Twelfth Night, or What You Will Theme of Art and Culture

In Twelfth Night, Shakespeare explores the workings of the theater and other related forms of artistic performance – licensed "Fooling," music, and singing, which also happen to be forms of revelry associated with the Twelfth Night festivities for which the play is named. The play also meditates on the relationship between performance art and other forms of entertainment like bear-baiting, a popular Elizabethan blood-sport that was often lumped into the same "low-brow" category as the theater. It's important to note that Twelfth Night's self-referential (or "meta-theatrical") portrayals of the transvestite stage (all actors were male in Elizabethan theater) allow Shakespeare to address (and mostly mock) concerns raised by Puritan theater critics. As in all of Shakespeare's work, Twelfth Night's interest in performance allows him to critique traditional notions of gender, sexuality, class identity, and morality.

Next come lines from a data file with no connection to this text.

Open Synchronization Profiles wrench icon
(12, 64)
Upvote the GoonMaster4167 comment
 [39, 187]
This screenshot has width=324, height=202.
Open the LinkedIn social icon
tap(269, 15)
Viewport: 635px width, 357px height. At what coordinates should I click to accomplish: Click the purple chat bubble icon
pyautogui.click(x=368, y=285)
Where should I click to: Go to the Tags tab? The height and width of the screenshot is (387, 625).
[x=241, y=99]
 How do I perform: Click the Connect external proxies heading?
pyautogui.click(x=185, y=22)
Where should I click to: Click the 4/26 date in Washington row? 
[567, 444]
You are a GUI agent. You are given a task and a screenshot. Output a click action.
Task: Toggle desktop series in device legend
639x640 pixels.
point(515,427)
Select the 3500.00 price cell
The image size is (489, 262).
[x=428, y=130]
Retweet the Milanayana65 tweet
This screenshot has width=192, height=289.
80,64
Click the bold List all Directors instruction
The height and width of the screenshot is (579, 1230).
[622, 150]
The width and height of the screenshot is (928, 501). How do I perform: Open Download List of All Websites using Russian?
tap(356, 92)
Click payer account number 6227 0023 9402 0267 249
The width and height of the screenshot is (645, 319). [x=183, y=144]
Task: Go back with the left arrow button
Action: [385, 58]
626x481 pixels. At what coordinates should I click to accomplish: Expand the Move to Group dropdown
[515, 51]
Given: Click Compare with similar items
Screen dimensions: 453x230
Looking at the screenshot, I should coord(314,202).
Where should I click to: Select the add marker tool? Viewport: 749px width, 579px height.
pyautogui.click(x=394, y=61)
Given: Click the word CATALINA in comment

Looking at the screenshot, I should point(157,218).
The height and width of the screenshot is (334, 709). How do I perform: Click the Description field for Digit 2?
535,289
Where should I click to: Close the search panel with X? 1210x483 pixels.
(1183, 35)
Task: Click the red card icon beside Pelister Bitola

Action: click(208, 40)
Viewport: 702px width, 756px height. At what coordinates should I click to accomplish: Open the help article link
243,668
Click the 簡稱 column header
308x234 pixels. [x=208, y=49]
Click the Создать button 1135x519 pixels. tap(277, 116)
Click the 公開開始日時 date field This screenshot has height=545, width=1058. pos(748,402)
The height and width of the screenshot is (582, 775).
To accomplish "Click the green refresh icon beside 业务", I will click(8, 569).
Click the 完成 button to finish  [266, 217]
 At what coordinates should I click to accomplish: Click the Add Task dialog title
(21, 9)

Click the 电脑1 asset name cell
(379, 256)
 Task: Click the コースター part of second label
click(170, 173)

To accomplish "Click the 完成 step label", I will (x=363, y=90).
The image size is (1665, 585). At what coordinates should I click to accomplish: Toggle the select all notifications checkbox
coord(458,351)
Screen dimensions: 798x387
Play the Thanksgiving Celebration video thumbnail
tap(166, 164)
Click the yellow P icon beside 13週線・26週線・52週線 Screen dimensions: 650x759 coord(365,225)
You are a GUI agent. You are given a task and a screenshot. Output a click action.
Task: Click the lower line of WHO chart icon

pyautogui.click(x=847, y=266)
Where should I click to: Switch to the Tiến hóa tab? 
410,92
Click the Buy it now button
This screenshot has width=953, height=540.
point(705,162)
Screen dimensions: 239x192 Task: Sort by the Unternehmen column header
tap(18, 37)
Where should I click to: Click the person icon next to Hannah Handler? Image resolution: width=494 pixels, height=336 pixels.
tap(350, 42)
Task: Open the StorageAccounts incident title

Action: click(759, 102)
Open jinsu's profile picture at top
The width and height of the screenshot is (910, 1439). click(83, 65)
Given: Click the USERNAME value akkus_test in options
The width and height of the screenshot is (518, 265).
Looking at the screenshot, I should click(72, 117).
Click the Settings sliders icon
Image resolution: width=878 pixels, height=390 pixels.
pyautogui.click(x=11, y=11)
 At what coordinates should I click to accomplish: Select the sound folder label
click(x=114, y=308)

Questions About Art and Culture

  1. Are there events in Twelfth Night that draw our attention to the fact that we are an audience to Shakespeare's play? What are they? What's their function?
  2. How does Feste's singing (and other forms of music) help set the play's tone at various moments in Twelfth Night?
  3. Does knowing that Shakespeare's plays were originally performed by all-male acting companies change the way you think about Twelfth Night and performance (as opposed to merely reading the play)?
  4. If you were a director, would you cast a man or a woman in the role of "Viola"? Why? Why should this question even matter?
  5. What does Fabian say is the reason for his absence from his friends at Olivia's court?

Chew on This

Try on an opinion or two, start a debate, or play the devil’s advocate.

Twelfth Night's self-conscious references to artistic performance forces audiences to think about the workings of the theater and the controversies surrounding "low-brow" entertainment.

On the one hand, Twelfth Night's inside jokes about the bubonic plague being spread at theater houses acknowledges the dangers of play-going. Yet, Feste's delightful and "heal[ing]" humor points to the stage as a very necessary and therapeutic space.